Дед на тот момент был стихарным псаломщиком, то есть уже имел некую принадлежность к Церкви, и лагерное начальство очень раздражало, что три родственника-церковника находились в одном бараке. Их не любили и те, кто с ними жил в одном бараке, и знаете, за что? Это очень интересно. Дед говорил: «Нам вменяли в вину то, что мы способны чему-то радоваться, улыбаться и быть какими-то вдохновленными, несмотря на лагерное заключение, потому что все вокруг нас были в большинстве своем в тяжелейшем психологическом и психическом состоянии. Основная их мысль была – мы здесь ни за что, нас убивают ни за что, мы здесь страдаем и мучаемся, как вы можете вообще улыбаться и чему-то радоваться?!» Это не соответствовало общей подавленности и угнетенности духа в лагере, что поддерживалось начальством. «А мы были счастливы, – говорил дед, – потому что знали, что страдаем за Христа и что это награда». И это удивительно: награду они получали уже сразу, потому что в тех условиях сохранить возможность улыбаться и радоваться без Христа невозможно. За это их очень, скажем так, не любили. Хотя, конечно, физически было очень тяжело, был момент, когда дед был доведен до состояния полного изнеможения – тяжелая работа (они водоросли добывали) плюс недоедание и прочее.

Задания:
• A. Кем был дед в то время, о котором идет речь в рассказе о его лагерном заключении?
• B. Подхватите рассказ о деде в лагере и продолжите его после последнего предложения.
Записи взяты из другого источника.

Записи набора данных:
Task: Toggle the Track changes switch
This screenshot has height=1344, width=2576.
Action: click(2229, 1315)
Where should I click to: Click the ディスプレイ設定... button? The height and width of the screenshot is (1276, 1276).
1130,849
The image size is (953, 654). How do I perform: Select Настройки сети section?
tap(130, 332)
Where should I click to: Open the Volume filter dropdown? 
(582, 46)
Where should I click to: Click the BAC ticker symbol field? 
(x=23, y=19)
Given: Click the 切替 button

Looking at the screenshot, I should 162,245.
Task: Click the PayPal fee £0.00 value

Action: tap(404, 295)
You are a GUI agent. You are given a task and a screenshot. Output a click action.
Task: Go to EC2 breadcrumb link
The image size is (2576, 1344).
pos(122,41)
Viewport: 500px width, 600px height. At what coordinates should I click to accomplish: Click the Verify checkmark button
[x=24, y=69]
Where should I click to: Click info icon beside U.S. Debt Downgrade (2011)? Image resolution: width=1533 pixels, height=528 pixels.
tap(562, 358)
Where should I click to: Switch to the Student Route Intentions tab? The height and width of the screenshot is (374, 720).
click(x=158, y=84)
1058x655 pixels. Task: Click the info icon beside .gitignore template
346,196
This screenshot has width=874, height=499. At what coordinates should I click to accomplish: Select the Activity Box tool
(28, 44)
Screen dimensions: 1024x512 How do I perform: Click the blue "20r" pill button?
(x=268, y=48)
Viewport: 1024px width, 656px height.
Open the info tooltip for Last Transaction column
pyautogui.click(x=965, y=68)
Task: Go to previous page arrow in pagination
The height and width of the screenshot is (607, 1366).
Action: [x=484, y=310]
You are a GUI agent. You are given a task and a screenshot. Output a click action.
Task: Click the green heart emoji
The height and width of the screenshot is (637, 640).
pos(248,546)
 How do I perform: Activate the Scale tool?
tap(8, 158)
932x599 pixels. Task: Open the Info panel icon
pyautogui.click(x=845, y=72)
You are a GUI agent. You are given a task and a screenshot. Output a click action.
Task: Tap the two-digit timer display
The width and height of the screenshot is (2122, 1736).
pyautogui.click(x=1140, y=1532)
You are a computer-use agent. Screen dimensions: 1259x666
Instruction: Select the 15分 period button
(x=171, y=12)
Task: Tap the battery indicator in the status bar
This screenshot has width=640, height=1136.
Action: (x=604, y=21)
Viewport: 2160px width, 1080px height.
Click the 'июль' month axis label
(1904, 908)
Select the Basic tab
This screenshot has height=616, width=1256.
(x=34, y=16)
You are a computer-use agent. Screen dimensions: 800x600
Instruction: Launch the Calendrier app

Ответы:
• A. Дед был стихарным псаломщиком.

• B.
Был переломный момент, когда дед просто упал на землю и рыдал, не мог ничего больше делать, но отец его очень поддерживал. По словам моего деда, прадед был таким мощным стержнем, столпом, который держал своей молитвой и своей силой всех окружающих людей и в лагере на Соловках, и потом, в обычной жизни. На Соловках в то время также находился в заключении владыка Аркадий (Остальский), известная фигура Соловецкого лагеря, он к ним часто заходил, помогал и поддерживал. Это архипастырь невероятной духовной глубины, позже расстрелянный на Бутовском полигоне и ныне прославленный. На Соловках они сдружились, и после лагеря, будучи некоторое время на свободе, владыка Аркадий приезжал к ним в Рязанскую область и заезжал в Селищи познакомиться с будущим священномучеником Михаилом. Они расстреляны в один год, только отец Михаил в Рязани, а владыка Аркадий – на Бутовском полигоне… 

В Соловецком лагере начальство в конце концов разделило заключенных Правдолюбовых, и дед об этом очень интересно рассказывает. Его перевели в другой отряд, отправили заниматься то ли лесом, то ли еще чем-то. У него началась какая-то своя жизнь. И он обратил внимание, что его все хвалят: и те, кто с ним работает, и начальник отметил… Когда они пересеклись с отцом где-то на острове, он отцу сказал: «Папа, ты знаешь, меня все хвалят, прямо отмечают какие-то мои способности, таланты». А отец отвечает: «Это очень плохо для твоей духовной жизни. Тебя больше не будут хвалить». И со следующего дня, действительно, все его начали ругать. По молитвам отца Господь избавил его от этого искушения.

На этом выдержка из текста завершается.